# Exercise
Using the data that follows, say how many lines contain the word "computer", giving the number by itself.

(Dataset entries)
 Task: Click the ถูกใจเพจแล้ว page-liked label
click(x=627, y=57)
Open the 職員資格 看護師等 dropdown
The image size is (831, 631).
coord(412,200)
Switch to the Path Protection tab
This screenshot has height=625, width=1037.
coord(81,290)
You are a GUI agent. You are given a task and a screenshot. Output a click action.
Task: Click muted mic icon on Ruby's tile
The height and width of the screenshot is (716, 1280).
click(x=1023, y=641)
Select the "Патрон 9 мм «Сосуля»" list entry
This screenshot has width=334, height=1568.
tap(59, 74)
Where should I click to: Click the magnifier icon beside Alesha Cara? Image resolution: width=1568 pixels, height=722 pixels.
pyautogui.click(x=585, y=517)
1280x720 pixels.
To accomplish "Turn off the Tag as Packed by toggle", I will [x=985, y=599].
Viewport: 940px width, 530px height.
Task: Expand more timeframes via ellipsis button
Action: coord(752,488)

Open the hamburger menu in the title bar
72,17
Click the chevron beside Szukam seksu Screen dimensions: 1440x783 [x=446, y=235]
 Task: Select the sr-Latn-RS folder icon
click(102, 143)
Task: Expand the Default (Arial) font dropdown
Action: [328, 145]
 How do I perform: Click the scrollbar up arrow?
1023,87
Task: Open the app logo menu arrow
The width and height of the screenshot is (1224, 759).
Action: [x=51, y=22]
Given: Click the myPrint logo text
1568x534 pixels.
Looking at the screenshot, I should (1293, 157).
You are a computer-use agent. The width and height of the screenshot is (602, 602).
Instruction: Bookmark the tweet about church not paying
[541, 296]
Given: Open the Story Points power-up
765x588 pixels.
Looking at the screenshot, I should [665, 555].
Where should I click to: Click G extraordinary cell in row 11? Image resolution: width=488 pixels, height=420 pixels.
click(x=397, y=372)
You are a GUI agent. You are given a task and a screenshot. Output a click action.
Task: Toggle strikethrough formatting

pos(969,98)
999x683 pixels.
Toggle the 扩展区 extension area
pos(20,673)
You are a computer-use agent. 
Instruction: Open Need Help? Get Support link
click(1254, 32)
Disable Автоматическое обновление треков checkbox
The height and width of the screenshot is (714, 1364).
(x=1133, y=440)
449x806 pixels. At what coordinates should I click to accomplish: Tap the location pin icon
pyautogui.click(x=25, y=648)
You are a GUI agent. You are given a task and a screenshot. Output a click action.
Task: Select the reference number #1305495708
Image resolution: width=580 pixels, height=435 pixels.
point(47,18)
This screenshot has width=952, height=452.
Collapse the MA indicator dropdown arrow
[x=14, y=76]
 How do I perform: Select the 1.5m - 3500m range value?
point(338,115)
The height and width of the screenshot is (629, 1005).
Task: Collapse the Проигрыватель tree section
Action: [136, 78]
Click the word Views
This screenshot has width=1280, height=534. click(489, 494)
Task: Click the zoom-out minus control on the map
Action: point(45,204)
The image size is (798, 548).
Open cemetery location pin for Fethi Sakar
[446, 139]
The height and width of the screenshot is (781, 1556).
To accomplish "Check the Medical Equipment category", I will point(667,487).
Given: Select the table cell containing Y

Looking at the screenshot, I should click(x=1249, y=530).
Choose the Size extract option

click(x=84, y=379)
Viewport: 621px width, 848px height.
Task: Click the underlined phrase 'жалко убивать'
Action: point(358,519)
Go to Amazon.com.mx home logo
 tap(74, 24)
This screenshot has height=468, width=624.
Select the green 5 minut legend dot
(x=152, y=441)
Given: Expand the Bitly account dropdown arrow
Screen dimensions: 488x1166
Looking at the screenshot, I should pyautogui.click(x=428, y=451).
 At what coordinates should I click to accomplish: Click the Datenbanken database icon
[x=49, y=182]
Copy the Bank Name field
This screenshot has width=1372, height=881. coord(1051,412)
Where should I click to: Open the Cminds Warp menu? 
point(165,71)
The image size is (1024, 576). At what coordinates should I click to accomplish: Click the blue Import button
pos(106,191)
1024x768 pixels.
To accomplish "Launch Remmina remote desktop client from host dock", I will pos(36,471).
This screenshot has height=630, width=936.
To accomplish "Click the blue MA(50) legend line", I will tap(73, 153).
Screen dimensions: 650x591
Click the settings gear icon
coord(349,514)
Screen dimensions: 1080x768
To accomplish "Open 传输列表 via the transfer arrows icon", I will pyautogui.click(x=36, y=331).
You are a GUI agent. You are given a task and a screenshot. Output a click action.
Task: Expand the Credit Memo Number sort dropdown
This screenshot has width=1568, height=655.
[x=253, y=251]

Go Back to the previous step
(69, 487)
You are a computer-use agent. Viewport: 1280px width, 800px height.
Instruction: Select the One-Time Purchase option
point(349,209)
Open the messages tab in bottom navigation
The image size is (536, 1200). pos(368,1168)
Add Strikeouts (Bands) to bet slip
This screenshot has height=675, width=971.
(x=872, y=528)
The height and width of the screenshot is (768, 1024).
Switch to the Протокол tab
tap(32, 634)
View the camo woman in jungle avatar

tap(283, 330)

# Answer space
3